Open seminar on Open Content
The debates around the themes I talked about in my report on AltC last week have not gone away with a weekend of fantic blogging and twittering. This week I will try to write a series of posts expanding on the ideas being discussed. But first I have to get some administration done.
So here are just a couple of quick catch up points on some of these memes.
As I said last week, Open Educational Resources are hitting the mainstream, raising issues of institutional approaches and strategies. Should publishing as OER be prescribed for academics? What are the business models for supporting OERs? How can resources be discovered and reused? What is an ‘open scholar;?
Tonight is the first of a new series of Evolve / Educamp open online seminars on open content with presentations by Martin Weller and Martin Lindner. The seminar takes place on the Elluminate platform – just click this link to access it – at 20.00 Central European Time, 1900 UK time.

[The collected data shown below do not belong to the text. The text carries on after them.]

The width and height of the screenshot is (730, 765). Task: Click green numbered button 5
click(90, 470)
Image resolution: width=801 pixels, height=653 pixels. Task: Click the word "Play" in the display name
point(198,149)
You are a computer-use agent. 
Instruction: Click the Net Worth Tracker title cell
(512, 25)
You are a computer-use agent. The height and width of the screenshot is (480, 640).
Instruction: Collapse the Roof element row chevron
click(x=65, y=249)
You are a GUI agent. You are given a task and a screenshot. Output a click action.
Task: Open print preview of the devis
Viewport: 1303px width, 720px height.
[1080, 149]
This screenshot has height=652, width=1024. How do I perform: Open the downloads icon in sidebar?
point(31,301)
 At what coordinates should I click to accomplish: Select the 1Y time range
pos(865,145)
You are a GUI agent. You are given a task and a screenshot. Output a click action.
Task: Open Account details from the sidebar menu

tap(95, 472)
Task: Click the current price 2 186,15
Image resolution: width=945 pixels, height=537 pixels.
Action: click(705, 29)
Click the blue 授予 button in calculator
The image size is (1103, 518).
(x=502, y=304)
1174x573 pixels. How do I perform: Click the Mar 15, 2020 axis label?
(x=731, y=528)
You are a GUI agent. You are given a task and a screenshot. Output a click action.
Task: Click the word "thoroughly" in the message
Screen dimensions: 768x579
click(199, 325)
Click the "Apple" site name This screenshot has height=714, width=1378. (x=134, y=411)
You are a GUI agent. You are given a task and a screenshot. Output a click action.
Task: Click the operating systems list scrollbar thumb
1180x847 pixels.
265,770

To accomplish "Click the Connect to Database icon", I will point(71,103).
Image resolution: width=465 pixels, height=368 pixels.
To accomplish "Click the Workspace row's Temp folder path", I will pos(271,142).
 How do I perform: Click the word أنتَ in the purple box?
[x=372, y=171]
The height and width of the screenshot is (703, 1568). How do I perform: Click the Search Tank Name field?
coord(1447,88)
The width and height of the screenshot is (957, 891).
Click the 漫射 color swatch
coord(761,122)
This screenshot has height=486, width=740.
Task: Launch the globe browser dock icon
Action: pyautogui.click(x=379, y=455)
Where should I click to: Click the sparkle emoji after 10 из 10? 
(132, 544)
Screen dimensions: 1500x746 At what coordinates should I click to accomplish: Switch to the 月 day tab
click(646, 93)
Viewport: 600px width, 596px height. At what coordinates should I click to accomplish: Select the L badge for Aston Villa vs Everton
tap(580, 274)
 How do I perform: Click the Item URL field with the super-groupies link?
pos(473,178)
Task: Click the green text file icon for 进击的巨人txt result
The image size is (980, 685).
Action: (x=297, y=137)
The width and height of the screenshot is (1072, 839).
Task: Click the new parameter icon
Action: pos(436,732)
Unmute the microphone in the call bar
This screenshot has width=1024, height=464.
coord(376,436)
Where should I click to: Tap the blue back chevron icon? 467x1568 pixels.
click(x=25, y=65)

Martin Weller will “explore the ways in which the term ‘open’ has changed in usage over the years since the founding of the Open University, and consider what ‘open’ principles such a university would be founded on now. The practice of being an ‘open scholar’, and the benefits and issues involved will be examined.”
Martin Lindner’s contribution is entitled ‘Open Content: Non Learners Anonymous;. His abstract says: “More and more, people get frustrated by training and education that is overly formalized, expensive, stealing too much lifetime or simply not producing usable learning results. On the other hand, the Web is presenting a plethora of free and open content for many subjects and fields. And we have new stunningly powerful tools for collaboration and knowledge that cost nearly nothing. But still people are not able to take full advantage of these possibilities, feeling to be left on their own with the ambitious task of “self-learning”. I would like to share and discuss some thoughts from a working group thinking about how we could set up self-organizing groups, where “Non-learners Anonymous” can use Web 2.0 tools and practices to break with the painful habit of non-learning.”
So how can we help creating self-organizing groups that can systematically take advantage of the “open content” in the web? What templates, tools and what rules should we arrange so that they can easily form, set up their project and their goals and then work collaboratively in a given time frame toward some tangible results.”
And for those of you interested in the “Is Twitter killing Blogging?” debate, there is an interesting dicussion continuing on the Cloudworks site.
Cloudworks also hosts another page bringing together many of the contributions around “The VLE is Dead” debate.